Item-finding rows:
######

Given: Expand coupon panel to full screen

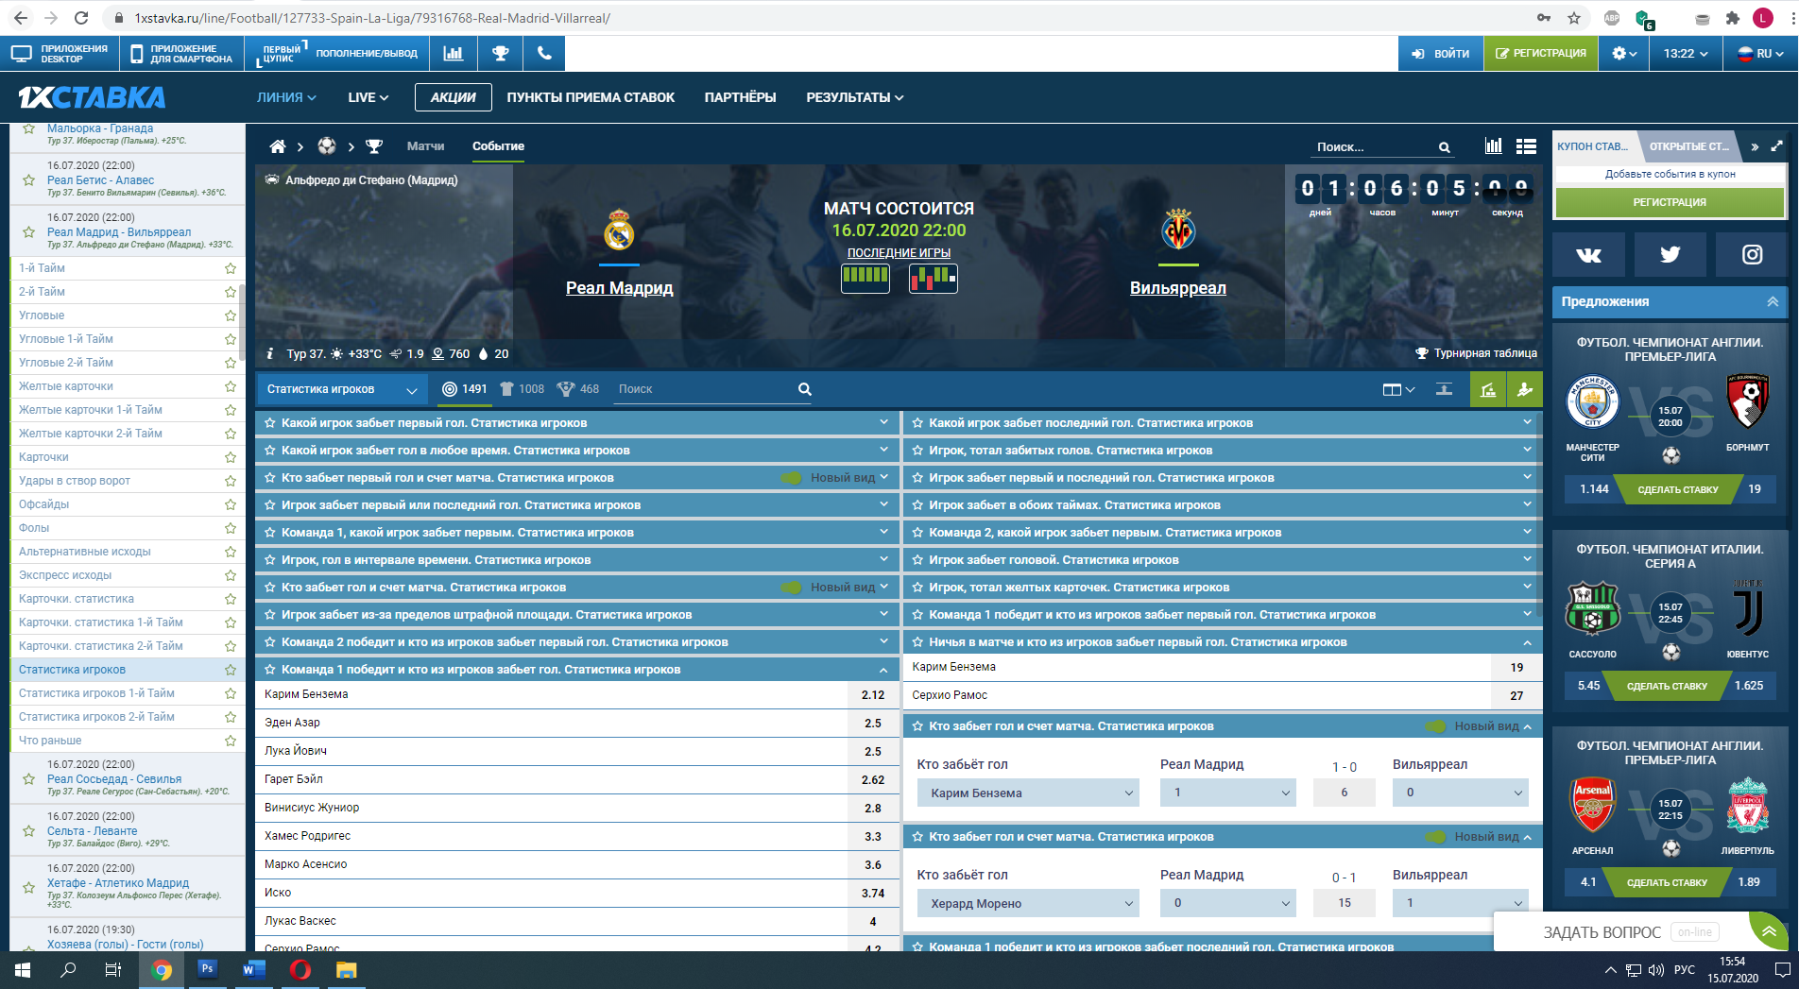Looking at the screenshot, I should 1776,146.
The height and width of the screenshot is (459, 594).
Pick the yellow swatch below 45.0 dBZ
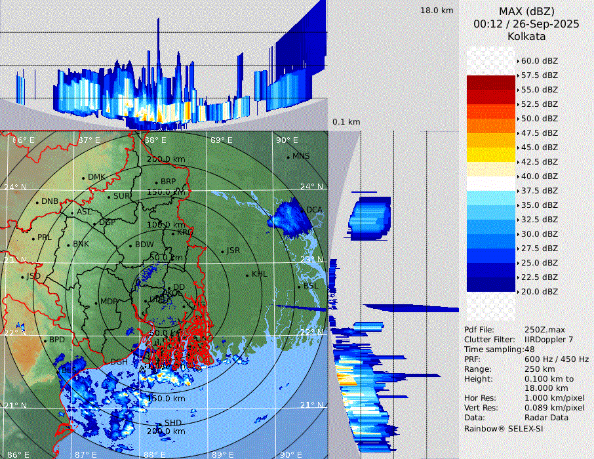(491, 155)
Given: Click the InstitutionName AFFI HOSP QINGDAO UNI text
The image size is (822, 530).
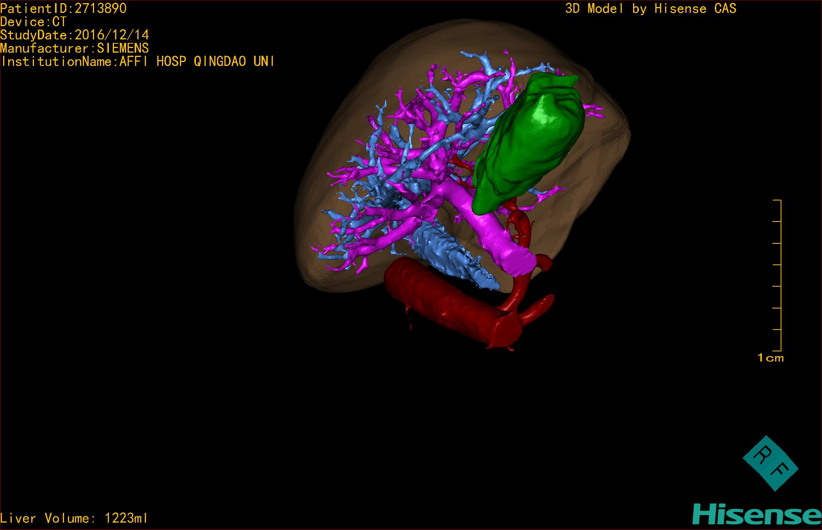Looking at the screenshot, I should pyautogui.click(x=137, y=62).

######

Exercise: Retype every line of the rows above word for word, omitting the pictures.

Answer below:
Given: Expand coupon panel to full screen

Looking at the screenshot, I should 1776,146.
The height and width of the screenshot is (459, 594).
Pick the yellow swatch below 45.0 dBZ
(491, 155)
Given: Click the InstitutionName AFFI HOSP QINGDAO UNI text
The image size is (822, 530).
Looking at the screenshot, I should pyautogui.click(x=137, y=62).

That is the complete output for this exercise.